Nosotros creamos este lugar con la esperanza de vivir siempre en armonía. ¿A
caso quieres quitarnos nuestra paz?- el hombre enfurece por momentos. Si no
estuviera hipnotizada por sus palabras, me hubiera ido rápidamente. Parece que
son imperfectos, pues hablan del gobierno como enemigos. Pero, ¿Una comunidad
estable? ¿Con niños, incluso? No puedo creérmelo.
-No
podéis vivir siempre con la amenaza de un ataque inminente.-dijo el más joven,
un chico- Puede que consigáis vivir dos, tres años más sin que os descubran. Un
día, cuando salgáis de caza o a por agua, esos chicos os descubrirán y os
matarán sin pensarlo. Os damos hasta las doce del medio día de mañana para
pensar. Si no, nos iremos. Somos trece, todos con conocimientos de lucha.

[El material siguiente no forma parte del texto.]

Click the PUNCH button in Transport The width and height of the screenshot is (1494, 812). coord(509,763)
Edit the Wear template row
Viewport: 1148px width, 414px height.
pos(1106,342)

Incluso hay ex militares. Podemos entrenaros. Pensadlo bien.
-¿Por
qué crees, chico perfecto, que aceptaríamos órdenes de uno de tu calaña? Sois
todos iguales: derrochadores, engreídos y cobardes. Nunca te ha faltado nada.
Nada te une a nosotros.
-No
quiero lideraros, solo ayudaros. Y sí, me he criado en el mundo perfecto. Pero
vosotros también lo hicisteis. Además, hay muchos imperfectos que me importan.

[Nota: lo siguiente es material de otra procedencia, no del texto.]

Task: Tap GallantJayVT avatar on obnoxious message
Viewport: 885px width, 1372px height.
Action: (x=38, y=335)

Lo que me recuerda que debo ir a ver cómo está Gabriela. Consultadlo con los
demás. Me apuesto lo que sea a que no quieren dejarse matar sin más, a que
quieren luchar.
Estoy
paralizada, en contra de la pared. ¿Ese es Samuel? No puedo creerlo. Bueno,
sabía que tenía el don de la palabra, pero nunca lo había escuchado hablar así.
Y esos idiotas. ¡Llamar a Samuel cobarde! ¡Ellos sí que lo son! Salgo de mi
ensimismamiento y entro en la sala con aire decidido, queriendo poner en su
sitio a aquellos viejos cobardes, pero todas mis pretensiones se esfuman al ver
a Samuel. Él no está mirando en mi dirección, está enfrascado en la pelea. Se
me cae el vidrio. El ruido que hace al caer es lo que atrae la atención de los
tres adultos demacrados que hay en la sala y de Samuel, quien se vuelve
bruscamente, en posición de combate, pero se relaja al verme.
-¡Gabriela,
cariño! No tienes ni idea de cuánto te he echado de menos.- me dice con su
sonrisa triste, la que me desarma por completo, en la boca. Incapaz de
aguantarme, corro hacia él, llorando, pero riendo a carcajadas.